┌──

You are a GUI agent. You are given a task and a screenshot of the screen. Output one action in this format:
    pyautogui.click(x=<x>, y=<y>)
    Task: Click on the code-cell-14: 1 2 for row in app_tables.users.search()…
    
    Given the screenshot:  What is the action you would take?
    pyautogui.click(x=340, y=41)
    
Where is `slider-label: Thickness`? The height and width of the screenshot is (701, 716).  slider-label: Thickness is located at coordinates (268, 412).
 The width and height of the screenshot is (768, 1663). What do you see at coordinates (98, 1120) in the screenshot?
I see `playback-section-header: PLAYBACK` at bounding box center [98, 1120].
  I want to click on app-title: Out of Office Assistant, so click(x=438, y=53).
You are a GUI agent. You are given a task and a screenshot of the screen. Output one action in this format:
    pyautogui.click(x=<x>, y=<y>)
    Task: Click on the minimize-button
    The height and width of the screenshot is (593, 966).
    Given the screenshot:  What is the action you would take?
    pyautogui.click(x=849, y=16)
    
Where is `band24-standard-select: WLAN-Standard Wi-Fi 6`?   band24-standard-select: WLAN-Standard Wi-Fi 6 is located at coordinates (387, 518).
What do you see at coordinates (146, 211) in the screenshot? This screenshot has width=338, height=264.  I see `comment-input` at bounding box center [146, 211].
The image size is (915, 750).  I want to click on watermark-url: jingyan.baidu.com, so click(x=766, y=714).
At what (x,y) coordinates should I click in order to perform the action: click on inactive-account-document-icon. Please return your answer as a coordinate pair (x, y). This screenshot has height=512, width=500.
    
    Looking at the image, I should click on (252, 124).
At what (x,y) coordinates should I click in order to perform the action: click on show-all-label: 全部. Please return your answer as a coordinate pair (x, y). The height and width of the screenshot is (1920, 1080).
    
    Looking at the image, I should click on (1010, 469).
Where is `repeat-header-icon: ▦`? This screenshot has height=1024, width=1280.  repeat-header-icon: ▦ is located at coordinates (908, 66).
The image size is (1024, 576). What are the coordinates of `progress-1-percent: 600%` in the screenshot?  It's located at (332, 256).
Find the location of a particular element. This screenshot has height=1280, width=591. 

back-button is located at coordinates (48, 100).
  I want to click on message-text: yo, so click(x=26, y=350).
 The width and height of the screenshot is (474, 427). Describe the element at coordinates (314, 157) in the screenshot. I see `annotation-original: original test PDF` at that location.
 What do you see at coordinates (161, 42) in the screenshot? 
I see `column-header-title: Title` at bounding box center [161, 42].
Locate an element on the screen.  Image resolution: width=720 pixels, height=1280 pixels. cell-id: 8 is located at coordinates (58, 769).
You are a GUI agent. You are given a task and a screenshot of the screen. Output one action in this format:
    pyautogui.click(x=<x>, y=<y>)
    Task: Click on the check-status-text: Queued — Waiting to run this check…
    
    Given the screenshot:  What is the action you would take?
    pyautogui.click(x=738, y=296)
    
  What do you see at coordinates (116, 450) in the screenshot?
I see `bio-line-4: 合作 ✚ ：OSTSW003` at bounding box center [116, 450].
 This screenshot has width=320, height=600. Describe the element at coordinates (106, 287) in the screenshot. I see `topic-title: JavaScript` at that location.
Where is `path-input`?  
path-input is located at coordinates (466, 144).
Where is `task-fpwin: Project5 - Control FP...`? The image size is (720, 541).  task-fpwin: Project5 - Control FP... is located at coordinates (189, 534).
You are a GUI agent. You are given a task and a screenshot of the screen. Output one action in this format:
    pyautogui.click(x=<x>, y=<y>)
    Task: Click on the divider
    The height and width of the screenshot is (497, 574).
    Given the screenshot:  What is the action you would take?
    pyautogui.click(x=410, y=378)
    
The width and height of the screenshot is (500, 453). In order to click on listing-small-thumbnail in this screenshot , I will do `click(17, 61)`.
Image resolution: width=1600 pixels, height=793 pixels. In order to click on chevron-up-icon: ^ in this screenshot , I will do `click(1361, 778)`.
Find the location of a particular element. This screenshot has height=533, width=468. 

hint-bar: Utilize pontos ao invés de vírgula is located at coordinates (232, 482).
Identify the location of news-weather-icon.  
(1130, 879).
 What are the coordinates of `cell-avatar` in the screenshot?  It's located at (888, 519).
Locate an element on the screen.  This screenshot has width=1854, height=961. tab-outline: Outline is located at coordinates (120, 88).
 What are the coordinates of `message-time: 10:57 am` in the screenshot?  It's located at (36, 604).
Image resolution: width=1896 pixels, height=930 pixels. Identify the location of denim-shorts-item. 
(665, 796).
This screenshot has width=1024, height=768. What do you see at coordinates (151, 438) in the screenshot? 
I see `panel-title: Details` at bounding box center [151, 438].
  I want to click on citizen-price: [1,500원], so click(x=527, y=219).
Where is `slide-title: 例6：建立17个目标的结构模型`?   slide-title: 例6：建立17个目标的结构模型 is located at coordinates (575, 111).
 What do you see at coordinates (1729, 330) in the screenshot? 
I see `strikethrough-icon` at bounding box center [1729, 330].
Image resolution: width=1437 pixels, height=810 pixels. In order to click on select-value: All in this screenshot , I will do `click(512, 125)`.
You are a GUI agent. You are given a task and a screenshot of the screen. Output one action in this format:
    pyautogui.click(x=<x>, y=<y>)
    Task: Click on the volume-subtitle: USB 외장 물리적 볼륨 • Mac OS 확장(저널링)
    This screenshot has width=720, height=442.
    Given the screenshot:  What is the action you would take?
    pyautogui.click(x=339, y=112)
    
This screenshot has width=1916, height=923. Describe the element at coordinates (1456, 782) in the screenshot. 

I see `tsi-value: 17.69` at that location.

└──

# [Your instructions]
Reproduce all of the entries above word for word, leaving nothing out and changing nothing.

# [Answer space]
You are a GUI agent. You are given a task and a screenshot of the screen. Output one action in this format:
    pyautogui.click(x=<x>, y=<y>)
    Task: Click on the code-cell-14: 1 2 for row in app_tables.users.search()…
    
    Given the screenshot:  What is the action you would take?
    pyautogui.click(x=340, y=41)
    
Where is `slider-label: Thickness`? The height and width of the screenshot is (701, 716).  slider-label: Thickness is located at coordinates (268, 412).
 The width and height of the screenshot is (768, 1663). What do you see at coordinates (98, 1120) in the screenshot?
I see `playback-section-header: PLAYBACK` at bounding box center [98, 1120].
  I want to click on app-title: Out of Office Assistant, so click(x=438, y=53).
You are a GUI agent. You are given a task and a screenshot of the screen. Output one action in this format:
    pyautogui.click(x=<x>, y=<y>)
    Task: Click on the minimize-button
    The height and width of the screenshot is (593, 966).
    Given the screenshot:  What is the action you would take?
    pyautogui.click(x=849, y=16)
    
Where is `band24-standard-select: WLAN-Standard Wi-Fi 6`?   band24-standard-select: WLAN-Standard Wi-Fi 6 is located at coordinates (387, 518).
What do you see at coordinates (146, 211) in the screenshot? This screenshot has width=338, height=264.  I see `comment-input` at bounding box center [146, 211].
The image size is (915, 750).  I want to click on watermark-url: jingyan.baidu.com, so click(x=766, y=714).
At what (x,y) coordinates should I click in order to perform the action: click on inactive-account-document-icon. Please return your answer as a coordinate pair (x, y). This screenshot has height=512, width=500.
    
    Looking at the image, I should click on (252, 124).
At what (x,y) coordinates should I click in order to perform the action: click on show-all-label: 全部. Please return your answer as a coordinate pair (x, y). The height and width of the screenshot is (1920, 1080).
    
    Looking at the image, I should click on (1010, 469).
Where is `repeat-header-icon: ▦`? This screenshot has height=1024, width=1280.  repeat-header-icon: ▦ is located at coordinates (908, 66).
The image size is (1024, 576). What are the coordinates of `progress-1-percent: 600%` in the screenshot?  It's located at (332, 256).
Find the location of a particular element. This screenshot has height=1280, width=591. 

back-button is located at coordinates (48, 100).
  I want to click on message-text: yo, so click(x=26, y=350).
 The width and height of the screenshot is (474, 427). Describe the element at coordinates (314, 157) in the screenshot. I see `annotation-original: original test PDF` at that location.
 What do you see at coordinates (161, 42) in the screenshot? 
I see `column-header-title: Title` at bounding box center [161, 42].
Locate an element on the screen.  Image resolution: width=720 pixels, height=1280 pixels. cell-id: 8 is located at coordinates (58, 769).
You are a GUI agent. You are given a task and a screenshot of the screen. Output one action in this format:
    pyautogui.click(x=<x>, y=<y>)
    Task: Click on the check-status-text: Queued — Waiting to run this check…
    
    Given the screenshot:  What is the action you would take?
    pyautogui.click(x=738, y=296)
    
  What do you see at coordinates (116, 450) in the screenshot?
I see `bio-line-4: 合作 ✚ ：OSTSW003` at bounding box center [116, 450].
 This screenshot has width=320, height=600. Describe the element at coordinates (106, 287) in the screenshot. I see `topic-title: JavaScript` at that location.
Where is `path-input`?  
path-input is located at coordinates (466, 144).
Where is `task-fpwin: Project5 - Control FP...`? The image size is (720, 541).  task-fpwin: Project5 - Control FP... is located at coordinates (189, 534).
You are a GUI agent. You are given a task and a screenshot of the screen. Output one action in this format:
    pyautogui.click(x=<x>, y=<y>)
    Task: Click on the divider
    The height and width of the screenshot is (497, 574).
    Given the screenshot:  What is the action you would take?
    pyautogui.click(x=410, y=378)
    
The width and height of the screenshot is (500, 453). In order to click on listing-small-thumbnail in this screenshot , I will do `click(17, 61)`.
Image resolution: width=1600 pixels, height=793 pixels. In order to click on chevron-up-icon: ^ in this screenshot , I will do `click(1361, 778)`.
Find the location of a particular element. This screenshot has height=533, width=468. 

hint-bar: Utilize pontos ao invés de vírgula is located at coordinates (232, 482).
Identify the location of news-weather-icon.  
(1130, 879).
 What are the coordinates of `cell-avatar` in the screenshot?  It's located at (888, 519).
Locate an element on the screen.  This screenshot has width=1854, height=961. tab-outline: Outline is located at coordinates (120, 88).
 What are the coordinates of `message-time: 10:57 am` in the screenshot?  It's located at (36, 604).
Image resolution: width=1896 pixels, height=930 pixels. Identify the location of denim-shorts-item. 
(665, 796).
This screenshot has width=1024, height=768. What do you see at coordinates (151, 438) in the screenshot? 
I see `panel-title: Details` at bounding box center [151, 438].
  I want to click on citizen-price: [1,500원], so click(x=527, y=219).
Where is `slide-title: 例6：建立17个目标的结构模型`?   slide-title: 例6：建立17个目标的结构模型 is located at coordinates (575, 111).
 What do you see at coordinates (1729, 330) in the screenshot? 
I see `strikethrough-icon` at bounding box center [1729, 330].
Image resolution: width=1437 pixels, height=810 pixels. In order to click on select-value: All in this screenshot , I will do `click(512, 125)`.
You are a GUI agent. You are given a task and a screenshot of the screen. Output one action in this format:
    pyautogui.click(x=<x>, y=<y>)
    Task: Click on the volume-subtitle: USB 외장 물리적 볼륨 • Mac OS 확장(저널링)
    This screenshot has width=720, height=442.
    Given the screenshot:  What is the action you would take?
    pyautogui.click(x=339, y=112)
    
This screenshot has width=1916, height=923. Describe the element at coordinates (1456, 782) in the screenshot. 

I see `tsi-value: 17.69` at that location.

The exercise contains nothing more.